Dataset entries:

☆ ☆ ☆ ☆

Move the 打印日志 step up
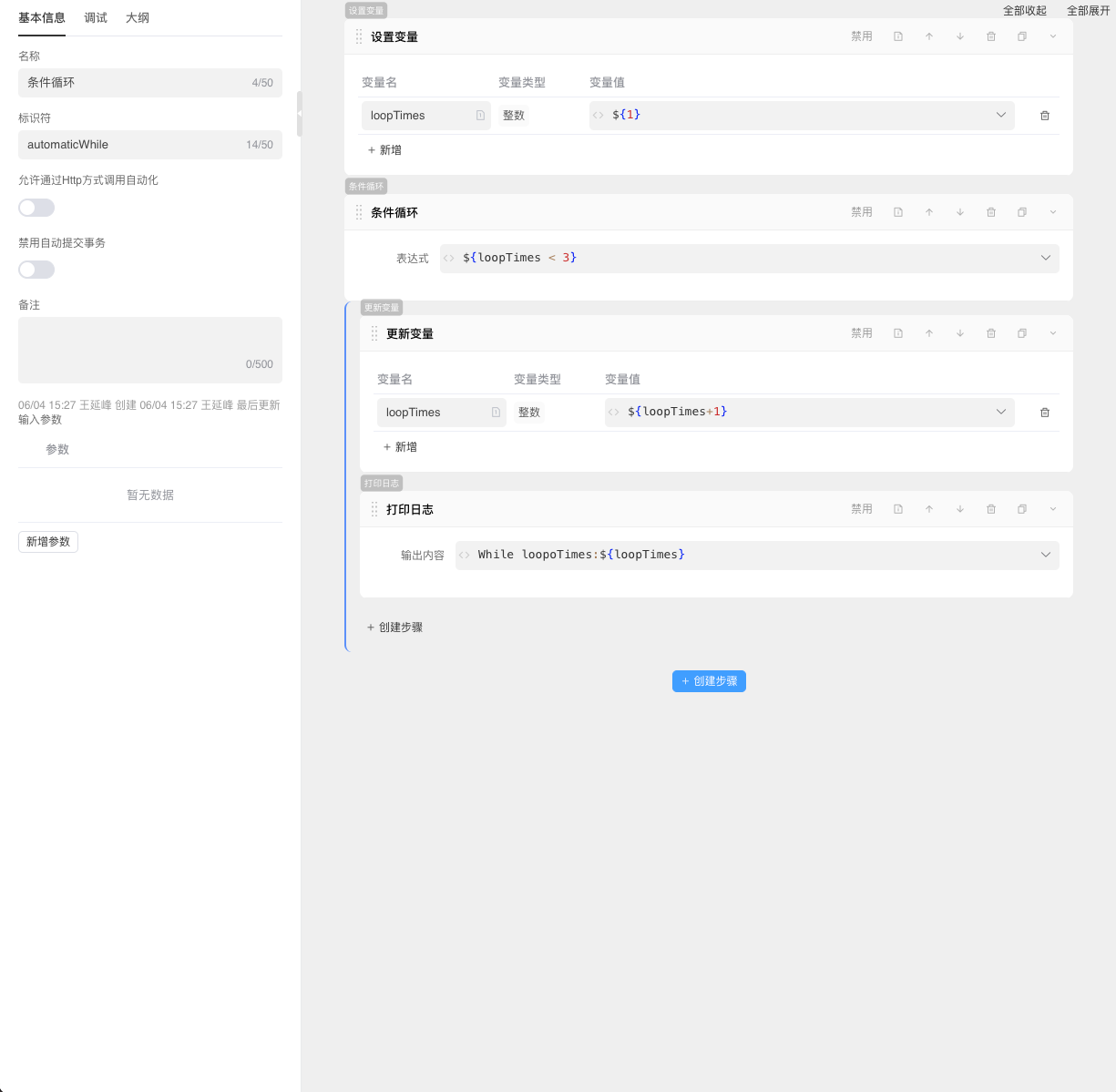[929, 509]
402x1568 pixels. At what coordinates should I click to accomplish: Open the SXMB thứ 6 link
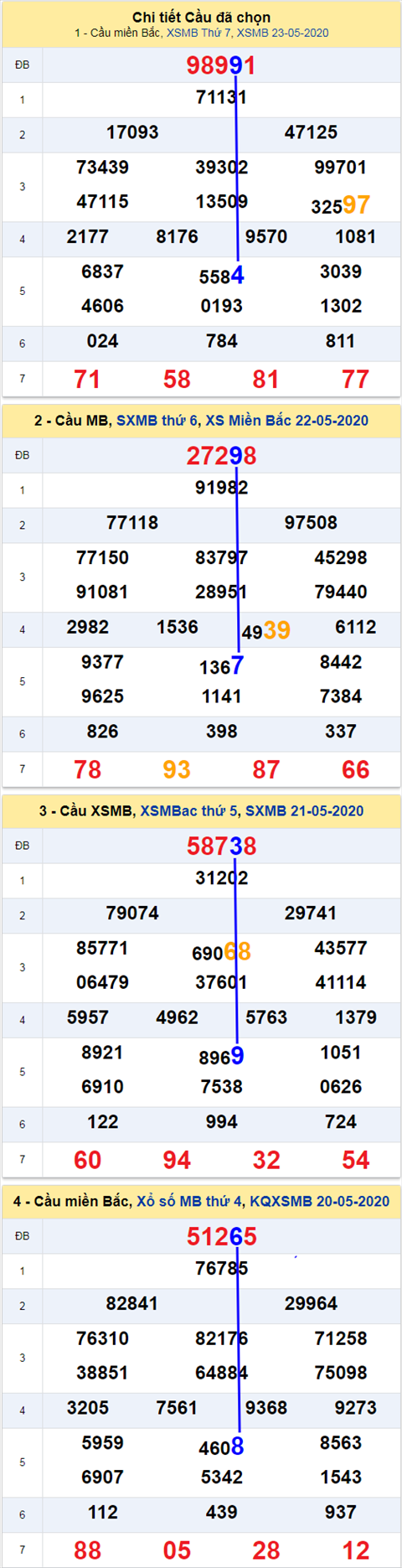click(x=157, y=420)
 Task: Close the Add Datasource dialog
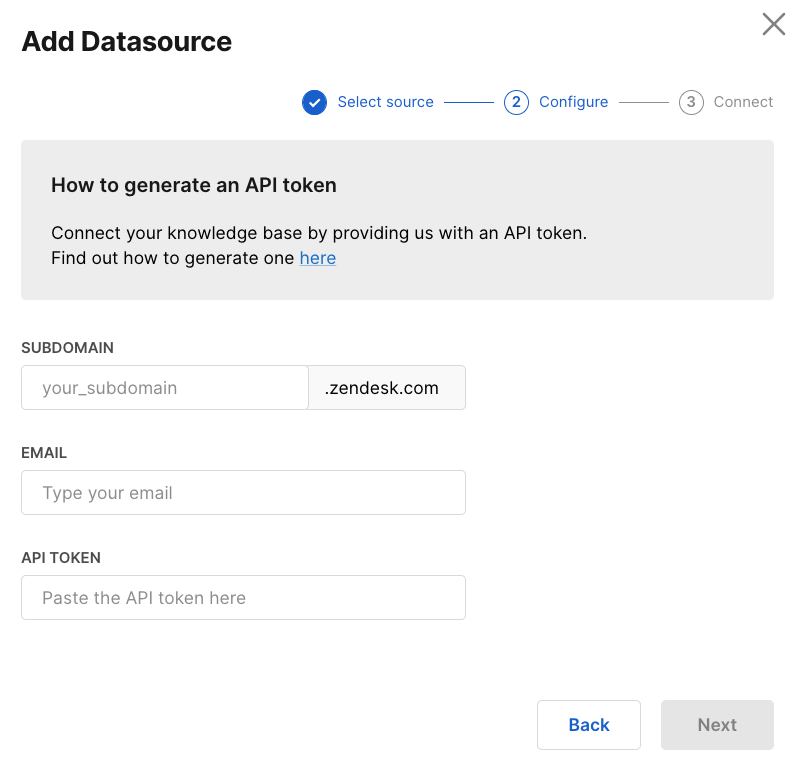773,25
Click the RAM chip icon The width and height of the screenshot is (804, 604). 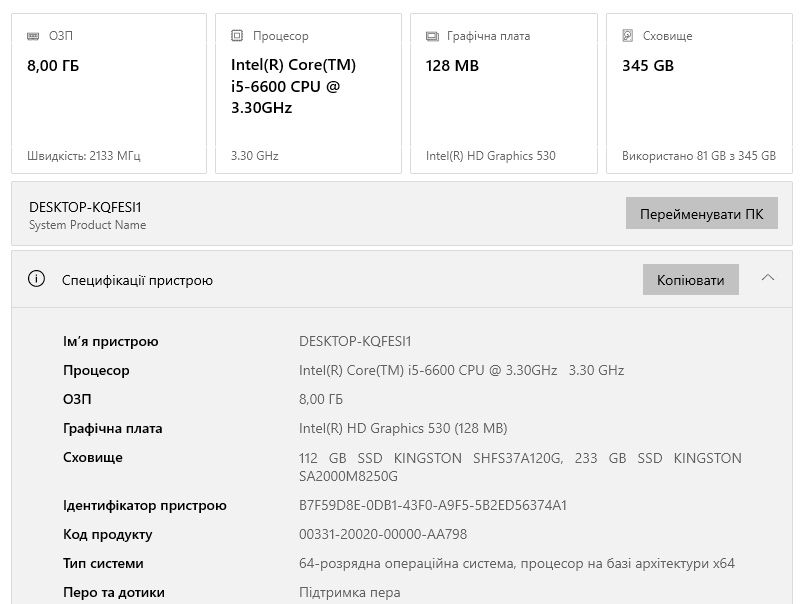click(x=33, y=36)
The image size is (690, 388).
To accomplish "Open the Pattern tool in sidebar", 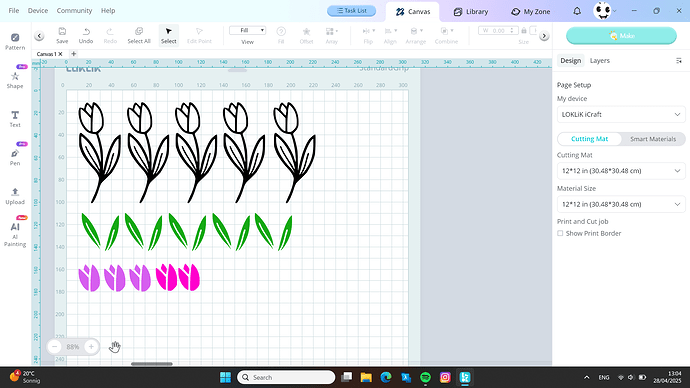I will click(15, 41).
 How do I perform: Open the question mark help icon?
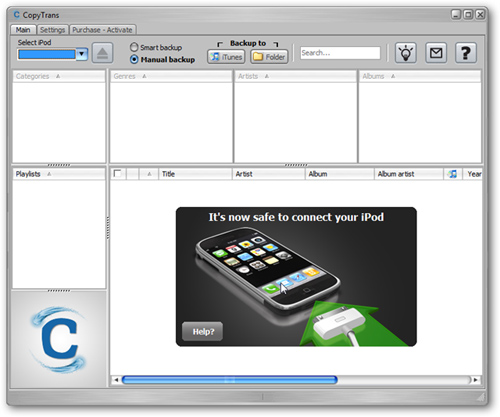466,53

☆ ☆ ☆ ☆

**Task item:** From the line containing "How do I perform: Open" through the final line of the records, write out each line exactly, and include no pictures.

**Task result:**
 How do I perform: Open the question mark help icon?
466,53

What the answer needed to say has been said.